▸ WORK ORDER:
Read the data below line by line and copy each one with "Given" in it.

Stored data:

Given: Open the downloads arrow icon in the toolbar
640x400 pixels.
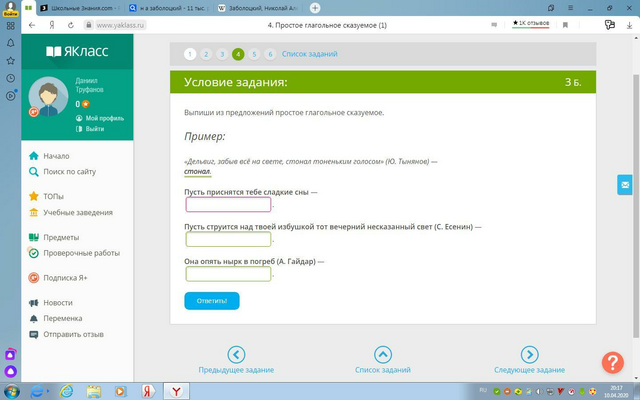Looking at the screenshot, I should [629, 25].
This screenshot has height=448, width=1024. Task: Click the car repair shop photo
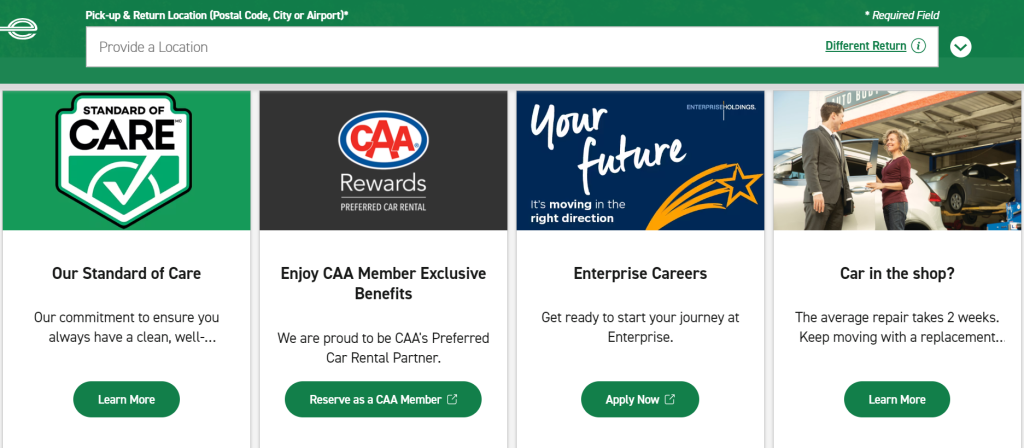pos(897,161)
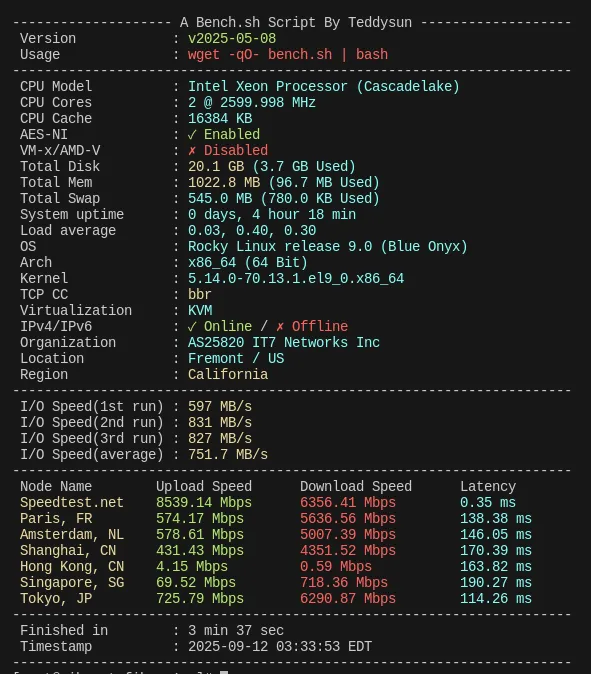The height and width of the screenshot is (674, 591).
Task: Click the AS25820 IT7 Networks Inc organization
Action: point(284,343)

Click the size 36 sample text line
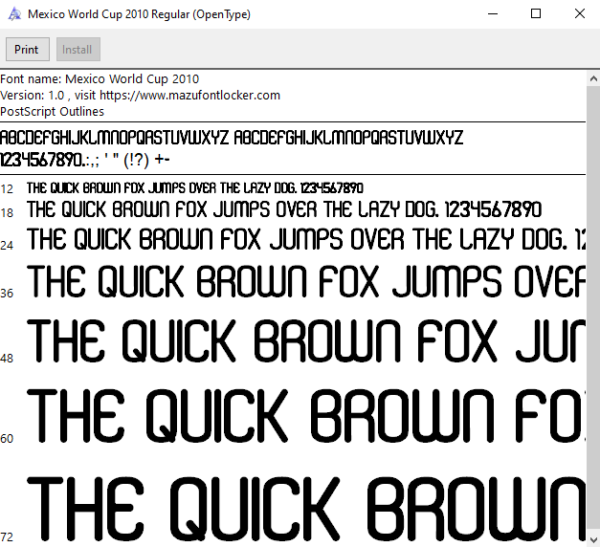pyautogui.click(x=306, y=281)
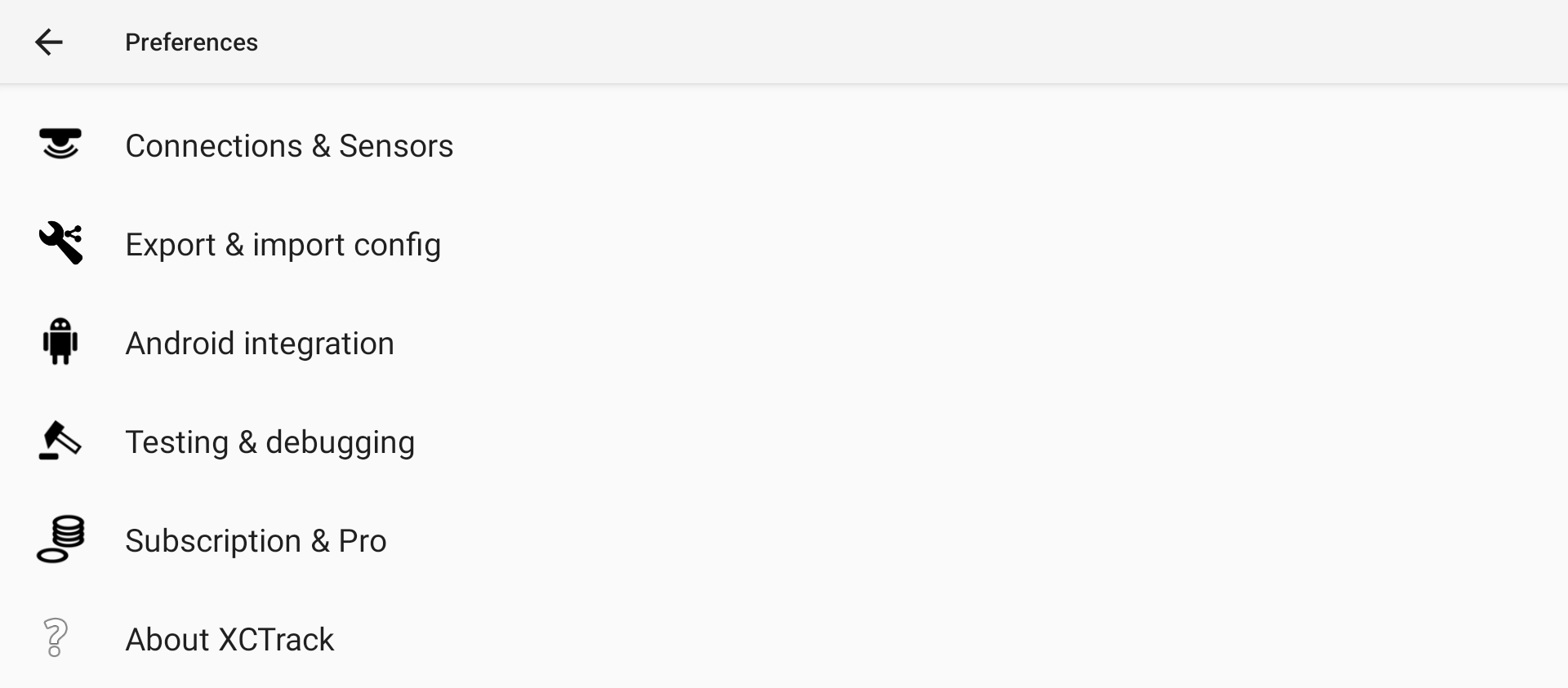Select the word Sensors in first entry
The height and width of the screenshot is (688, 1568).
(x=396, y=146)
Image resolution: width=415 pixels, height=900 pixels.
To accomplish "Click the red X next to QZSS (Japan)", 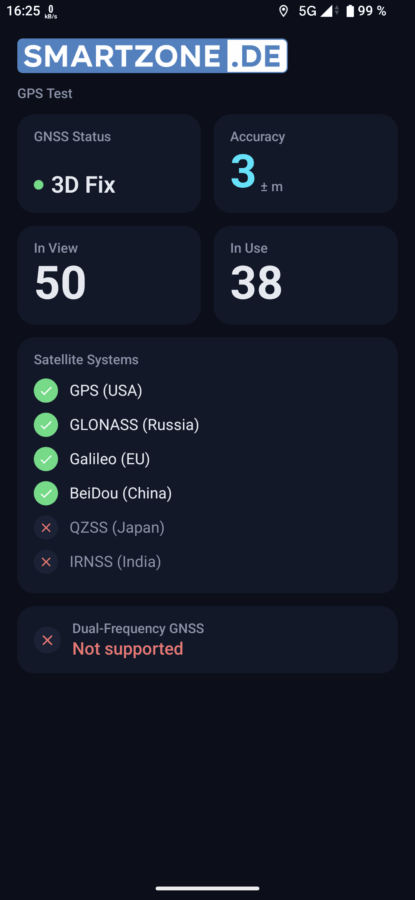I will click(x=46, y=527).
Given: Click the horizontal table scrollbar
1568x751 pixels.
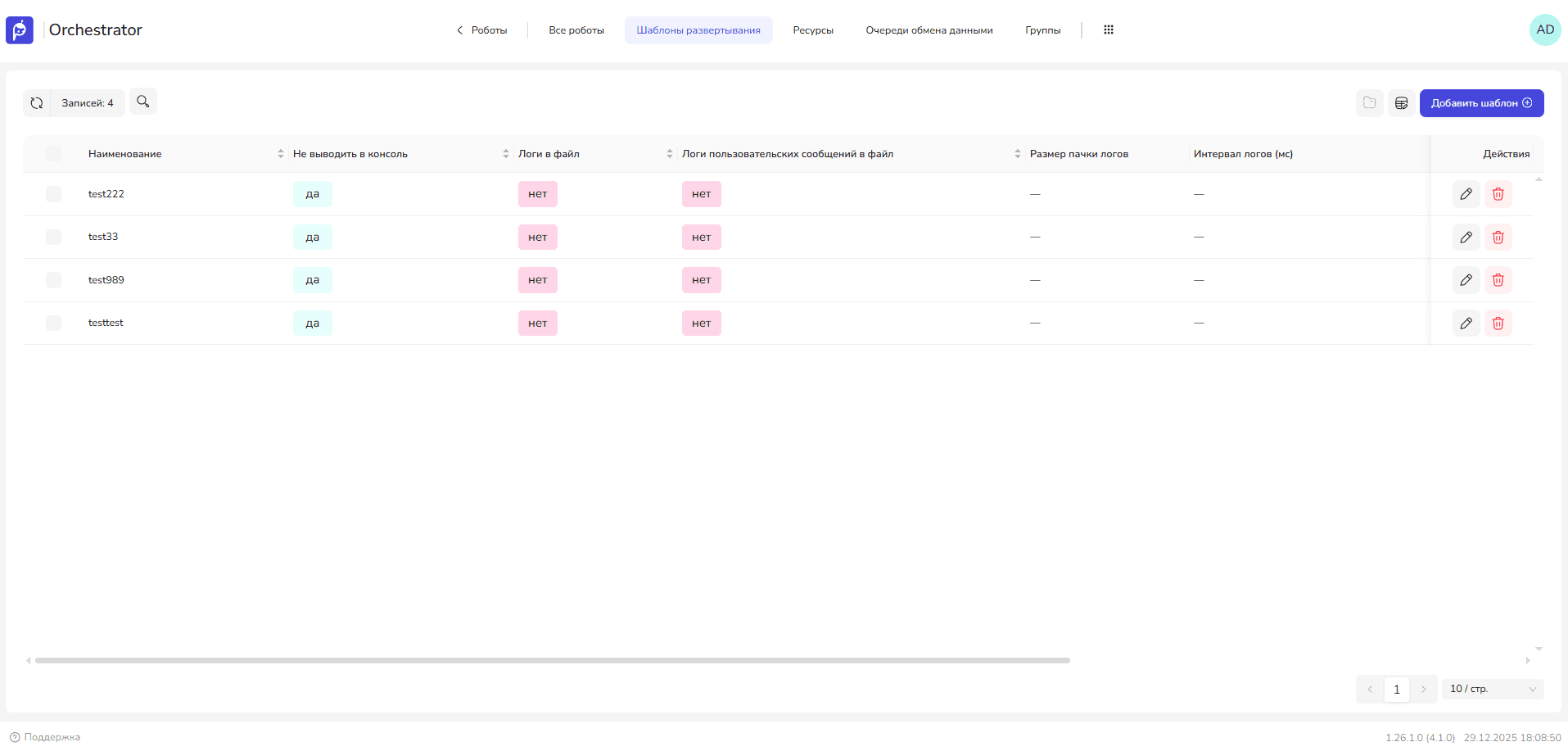Looking at the screenshot, I should pos(552,660).
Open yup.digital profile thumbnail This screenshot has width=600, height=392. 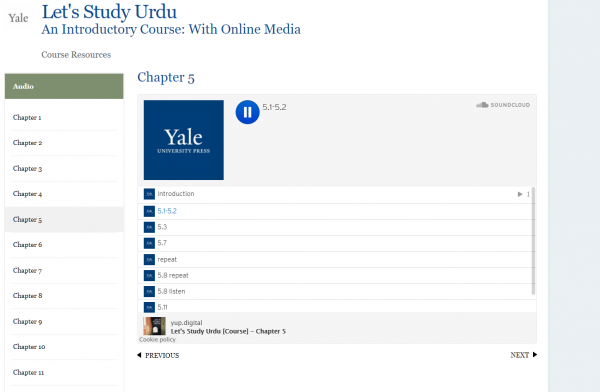tap(155, 326)
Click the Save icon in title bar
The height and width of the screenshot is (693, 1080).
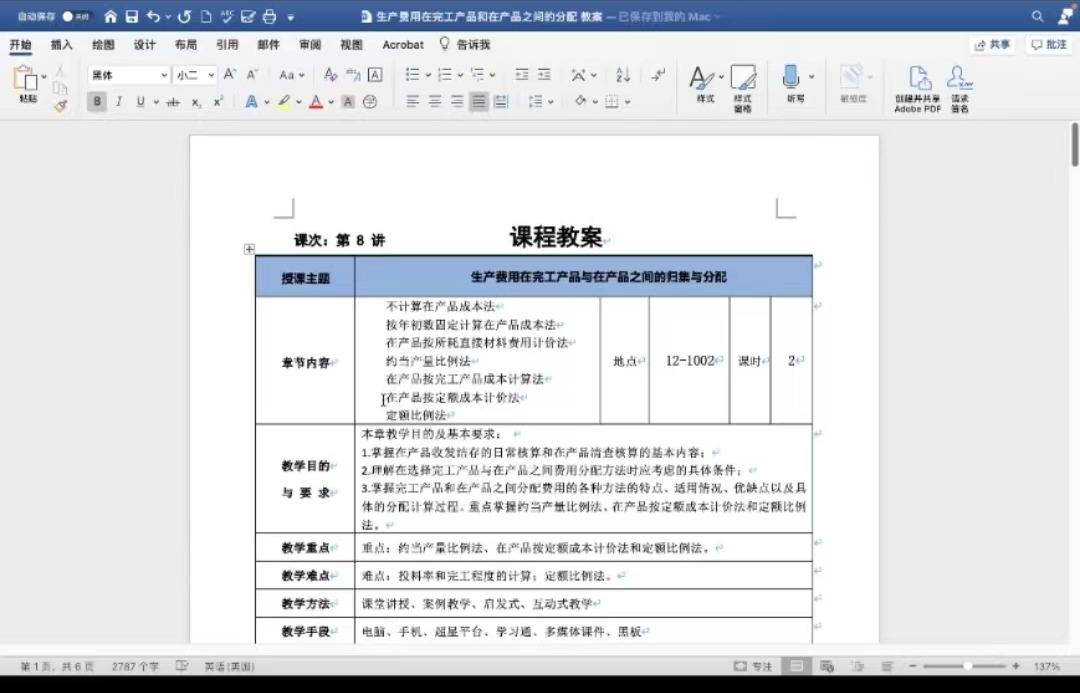131,17
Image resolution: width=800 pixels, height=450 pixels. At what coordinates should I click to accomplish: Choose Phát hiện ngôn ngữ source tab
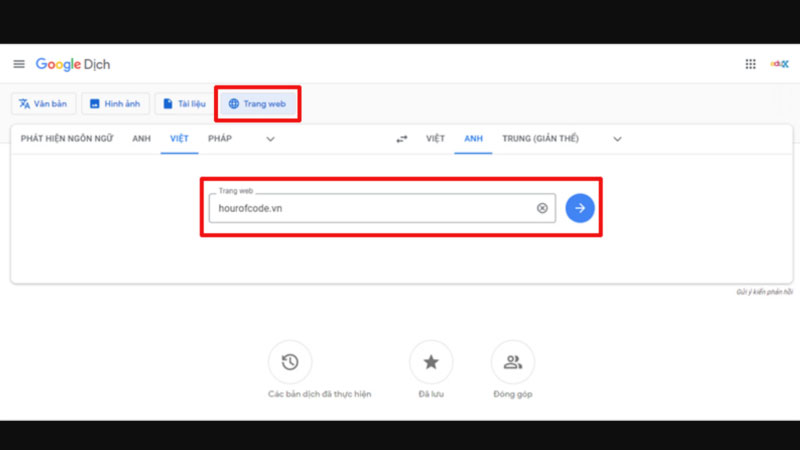[67, 139]
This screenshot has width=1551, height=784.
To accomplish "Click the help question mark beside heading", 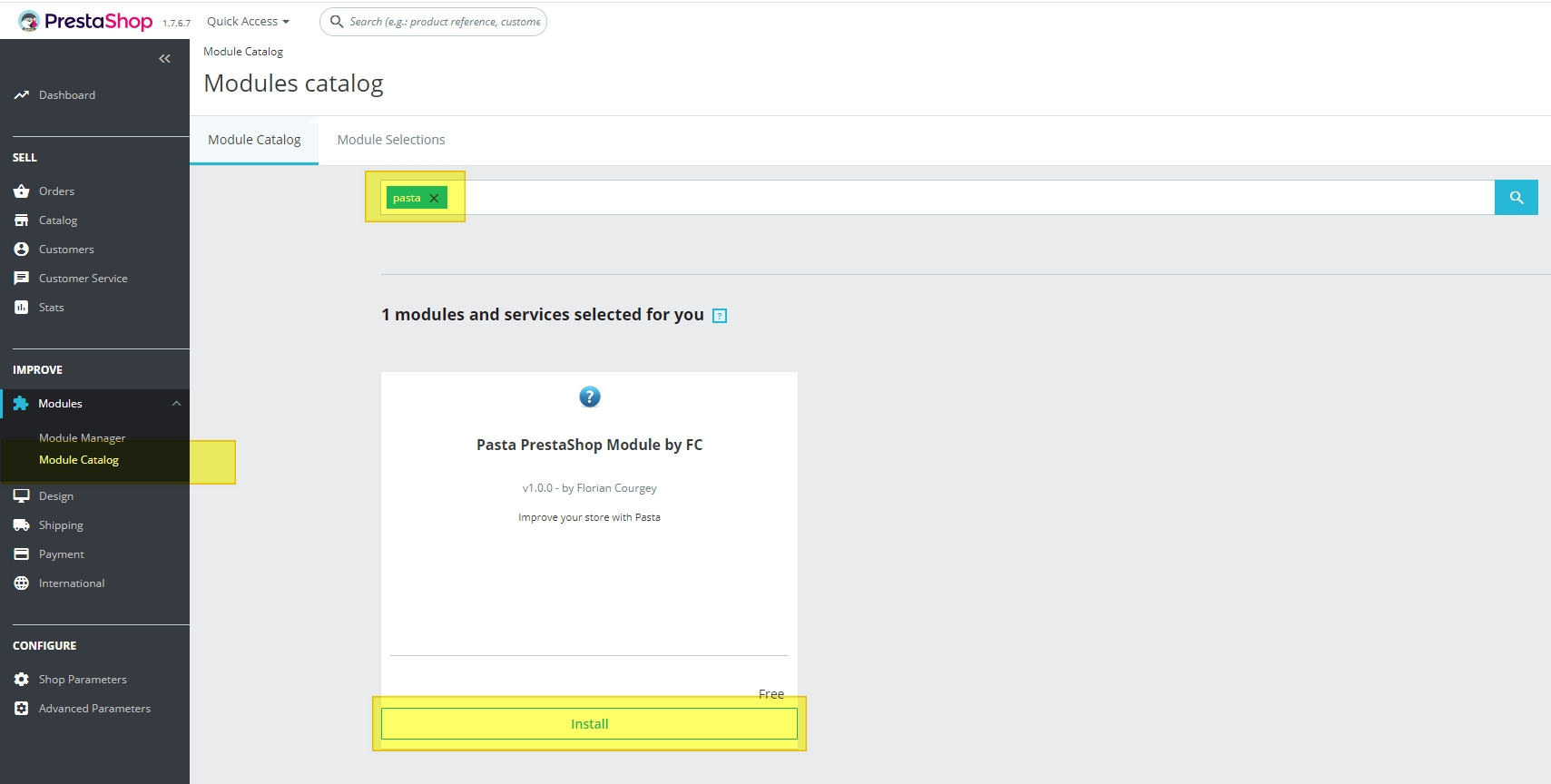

▸ ANSWER AREA:
Given: Open the downloads arrow icon in the toolbar
Given: Click the horizontal table scrollbar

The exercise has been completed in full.